>> BEGIN DATA IN THIS EXERCISE
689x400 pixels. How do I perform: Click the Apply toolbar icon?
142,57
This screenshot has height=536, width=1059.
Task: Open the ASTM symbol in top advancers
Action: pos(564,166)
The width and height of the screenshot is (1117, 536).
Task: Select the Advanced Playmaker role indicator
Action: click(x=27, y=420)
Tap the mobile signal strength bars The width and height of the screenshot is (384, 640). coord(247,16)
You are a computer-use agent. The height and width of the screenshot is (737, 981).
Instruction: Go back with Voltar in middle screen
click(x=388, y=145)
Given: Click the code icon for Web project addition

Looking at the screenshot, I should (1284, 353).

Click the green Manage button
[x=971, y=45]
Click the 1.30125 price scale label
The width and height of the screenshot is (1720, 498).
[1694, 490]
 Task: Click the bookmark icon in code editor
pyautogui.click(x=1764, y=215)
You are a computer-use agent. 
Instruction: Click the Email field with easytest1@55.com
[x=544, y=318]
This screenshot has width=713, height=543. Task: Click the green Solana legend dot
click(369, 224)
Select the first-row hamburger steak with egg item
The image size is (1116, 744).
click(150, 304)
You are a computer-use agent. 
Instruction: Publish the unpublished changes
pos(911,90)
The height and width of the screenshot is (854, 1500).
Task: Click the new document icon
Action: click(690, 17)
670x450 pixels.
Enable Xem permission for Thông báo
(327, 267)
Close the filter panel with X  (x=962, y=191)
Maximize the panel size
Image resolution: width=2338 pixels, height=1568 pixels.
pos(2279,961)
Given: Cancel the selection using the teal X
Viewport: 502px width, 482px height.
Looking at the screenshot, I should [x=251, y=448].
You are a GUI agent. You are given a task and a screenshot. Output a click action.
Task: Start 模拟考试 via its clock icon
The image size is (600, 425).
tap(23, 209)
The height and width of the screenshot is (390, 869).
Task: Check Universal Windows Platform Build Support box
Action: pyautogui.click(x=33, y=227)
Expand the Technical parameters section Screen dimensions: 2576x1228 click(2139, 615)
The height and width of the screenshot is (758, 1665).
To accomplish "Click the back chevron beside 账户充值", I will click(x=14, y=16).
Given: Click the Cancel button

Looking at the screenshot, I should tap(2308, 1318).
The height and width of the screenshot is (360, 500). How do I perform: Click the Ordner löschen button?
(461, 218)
>> END DATA IN THIS EXERCISE
§ **WRITTEN REQUEST**:
Set out the lines from the one containing "Expand the Technical" through the end of the records, both ends included, as a Markdown table with the columns Row and Text. Number each line in Row, and leave out blank lines.

§ **TASK OUTPUT**:
| Row | Text |
|---|---|
| 1 | Expand the Technical parameters section Screen dimensions: 2576x1228 click(2139, 615) |
| 2 | The height and width of the screenshot is (758, 1665). |
| 3 | To accomplish "Click the back chevron beside 账户充值", I will click(x=14, y=16). |
| 4 | Given: Click the Cancel button |
| 5 | Looking at the screenshot, I should tap(2308, 1318). |
| 6 | The height and width of the screenshot is (360, 500). How do I perform: Click the Ordner löschen button? |
| 7 | (461, 218) |